1 yankee23   ~  Nov 16, 2008 3:53 pm

"Ledes? Yeah, I'll just check with the boys down at the crime lab. They've assigned four more detectives to the case, they got us working in shifts."

2 Chyll Will   ~  Nov 16, 2008 6:31 pm

"It was the most heart warming exhibition of emotion since Shirley Temple declared her undying love for Steppin’ Fetchit."

(mmph...) Was that before or after he joined the Nation of Islam? >;)

3 Mr. OK Jazz TOKYO   ~  Nov 16, 2008 8:20 pm

[1] "they're nihilists, they believe in nothing.."

[2] i think i saw that lost film-short, directed by Melvin Van Peebles before Sweetback... Shirley grows here hair out like Janice Joplin, and she and Steppin become the first interracial folk duo to hit the charts...

4 Mr. OK Jazz TOKYO   ~  Nov 16, 2008 8:21 pm

[0] btw Alex, love all the old clippings you pull out, thanks!

5 Chyll Will   ~  Nov 16, 2008 11:15 pm

Jazz, tell me you never saw "Watermelon Man" (granted, that was Mantan Moreland on the ironic SF role) or "Story of a Three Day Pass"... If you know what I'm talking about, I salute your eclecticity >;)

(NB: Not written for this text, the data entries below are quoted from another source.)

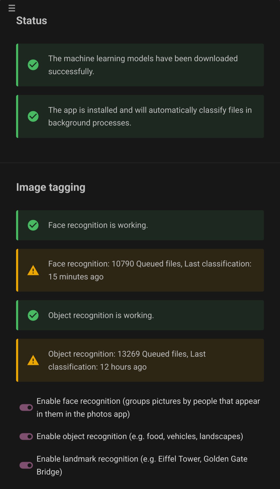
Task: Click the app installed success banner
Action: click(140, 116)
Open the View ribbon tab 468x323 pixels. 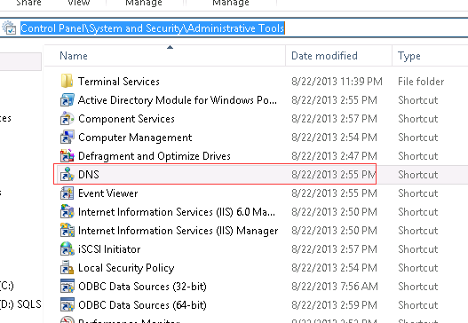point(78,3)
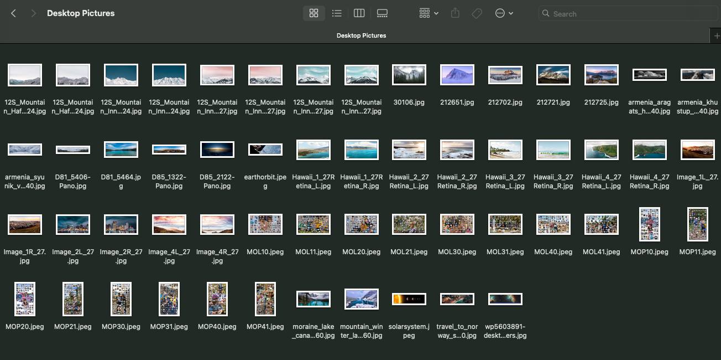The width and height of the screenshot is (721, 360).
Task: Click the back navigation arrow
Action: (13, 13)
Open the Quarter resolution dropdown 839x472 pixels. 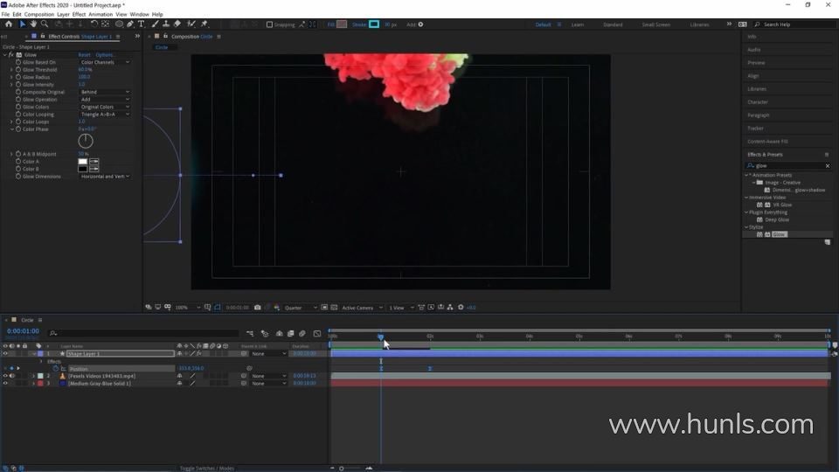299,308
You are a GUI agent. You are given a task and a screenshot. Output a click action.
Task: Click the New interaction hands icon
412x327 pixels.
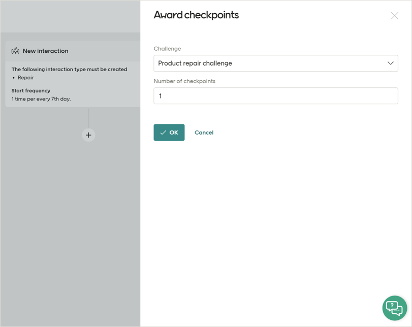(x=16, y=51)
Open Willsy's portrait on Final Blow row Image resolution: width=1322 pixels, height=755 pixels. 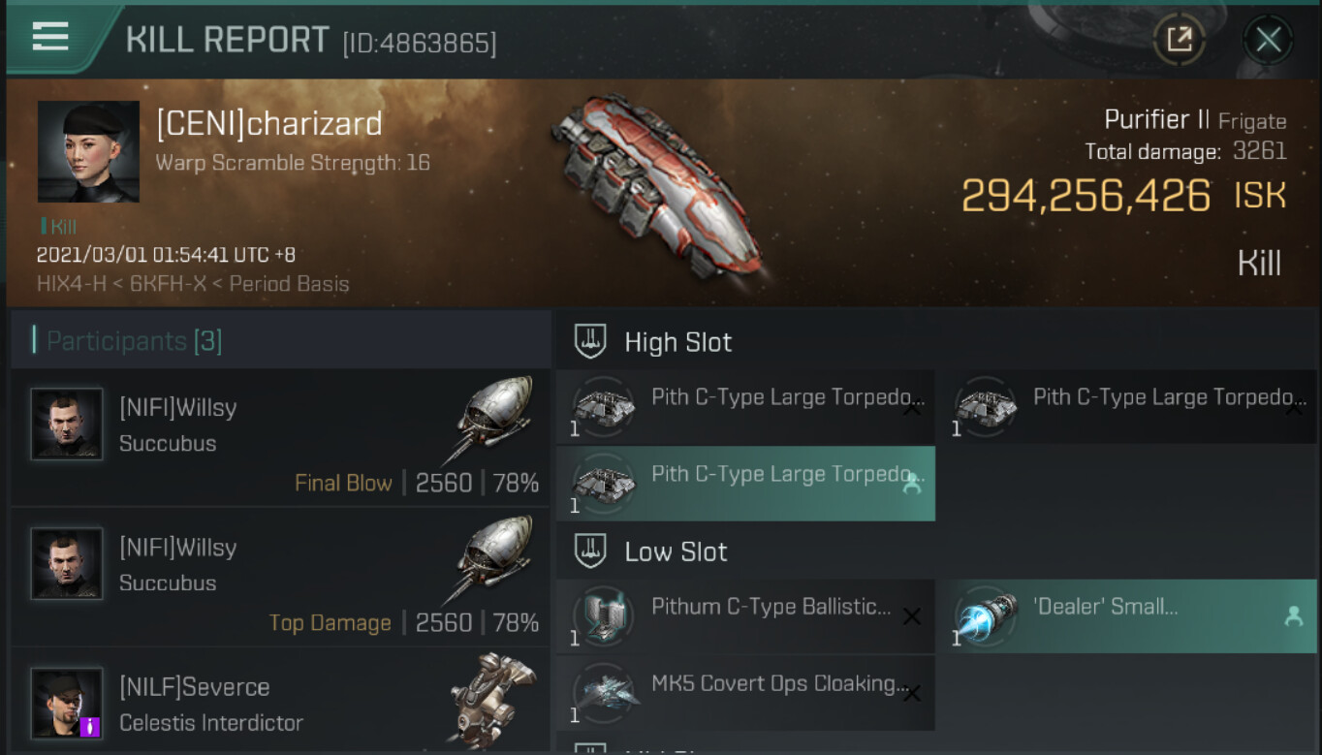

6 Mr. OK Jazz TOKYO   ~  Nov 16, 2008 11:45 pm

Hey Chyll, spent four years of college raiding the extensive film library they had..all night triple-features with natural-grown supplements to keep us going..ahem..start the evening with the heavy European art films, always end with something funky..you won't stump me with Watermelon Man..got to go deeper like Black Belt Jones at LEAST...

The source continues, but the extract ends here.